__To do__. From the article below on the tick-borne disease grant, list every genus it names as a tick-borne pathogen.

__Reading text__.
Assistant Professor in Biological Sciences Awarded Commonwealth Health Grant to Study Tick-Borne Diseases
Written By: Tiffany Whitfield
Old Dominion University Biological Sciences Assistant Professor Lisa Shollenberger was recently awarded a competitive Virginia Commonwealth Health Research Board (CHRB) grant. This highly competitive research grant will help her vaccinology research expand into tick-borne diseases (TBD). Shollenberger is only the third ODU recipient of this award since 1999 when the CHRB funding was established. The CHRB grant will provide Shollenberger's research program with $266,000 over two years.
"This grant will allow me to establish myself in the tick-borne pathogen (TBP) vaccine field by developing the immunological tools necessary to conduct larger, in-depth studies of immunogenicity and efficacy. Advancing novel TBP vaccine candidates is critical to preventing TBD, which are not uniformly distributed across time or space, making avoidance difficult. We're excited to begin this timely project to help tackle the growing problem of TBD in our state and beyond."
TBD are a worldwide threat to human and animal health. In the USA, Lyme disease is the most common, not the only, bacterial TBD. Other tick-borne pathogens include species of Rickettsia, Ehrlichia, Anaplasma, and Francisella; also, Babesia species, and viruses. Virginia had 8,895 reportable TBD cases from 2015-2019, one of the highest statewide incidences in the country, and that doesn't include tick-borne viral infections, which are not reportable. ODU Biology has a strong team of tick researchers, including their expert on tick-borne disease pathogens, Dr. Wayne Hynes, who is a collaborator on this grant.
"This grant will allow an expansion of the One Health approach being taken by the ODU tick team to study bacterial TBD; from surveillance to potential disease prevention," said Wayne Hynes, associate dean and professor in biological sciences. "If successful, this research could lead to development of vaccines for other vector-borne diseases."
Shollenberger's research addresses the development of effective vaccines for TBP as crucial since there are currently no licensed human vaccines. Since most TBP are intracellular pathogens, cell-mediated immunity (CMI) is likely more appropriate than humoral (antibody-based) responses. They hypothesize intracellular proteins, which may be conserved between multiple organisms, are appropriate candidate vaccine antigens for intracellular pathogens. Using rickettsial antigens as proof-of-concept, they will test this hypothesis through development of the necessary immunological tools and evaluation of immunogenicity.
"Dr. Shollenberger's cutting edge research in vaccine development is a new direction for our department and we are delighted to see the support she's gained from CHRB," said Christopher Osgood, associate professor and chair. "Her collaboration with the TBP investigators will benefit many in our department and will provide outstanding training for our students."
The Shollenberger laboratory is dedicated to training the next generation of biomedical researchers. As such, the CHRB award will allow her to hire a dedicated postdoctoral researcher and an undergraduate student researcher. Under the guidance and direction of the PI, the postdoctoral trainee will be responsible for the day-to-day activities in the laboratory, including mentoring the undergraduate student, who will be helping to conduct the project.

__Data excerpt__.
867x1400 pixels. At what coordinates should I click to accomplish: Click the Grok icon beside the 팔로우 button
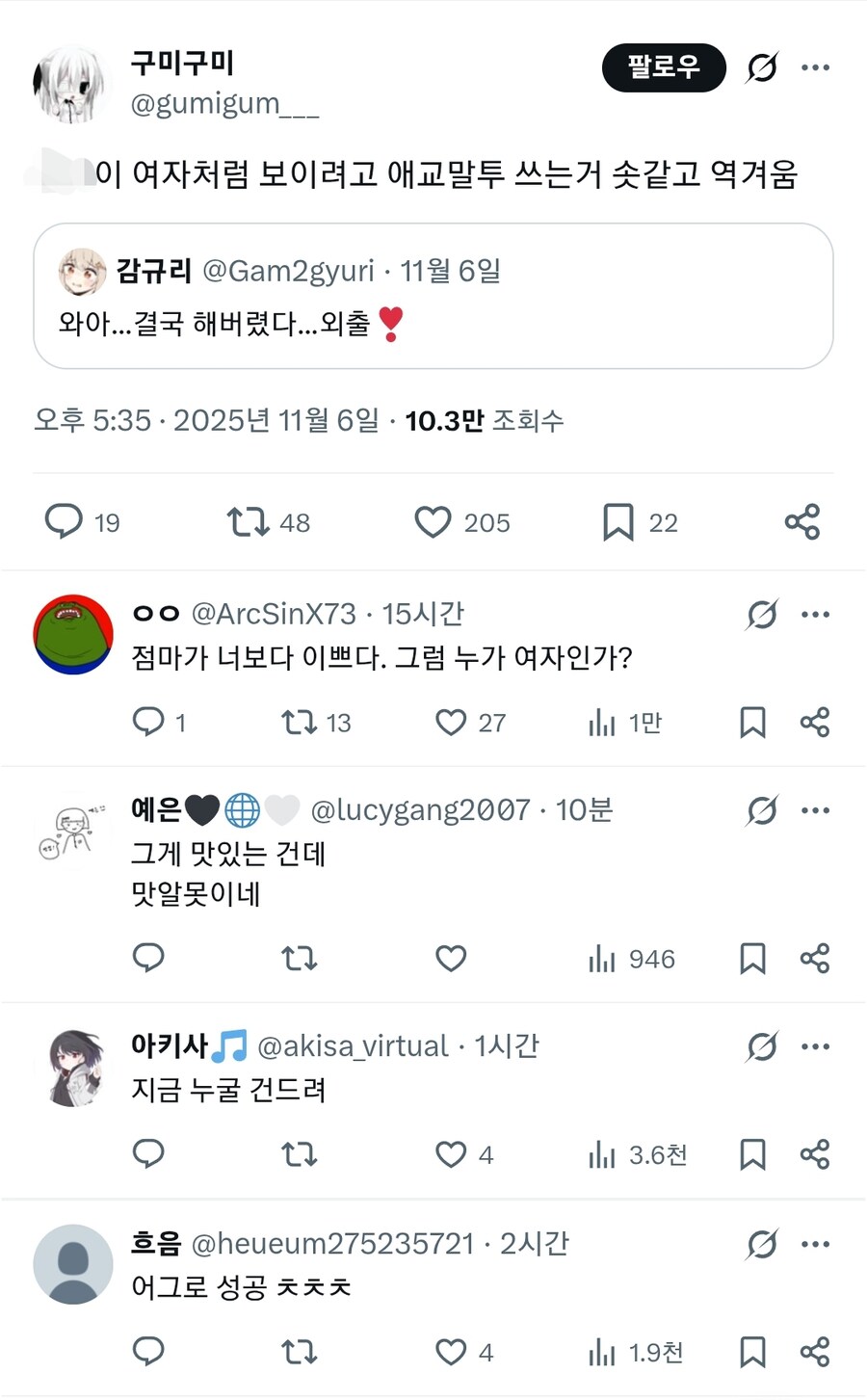(762, 67)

__Response box__. Rickettsia, Ehrlichia, Anaplasma, Francisella, Babesia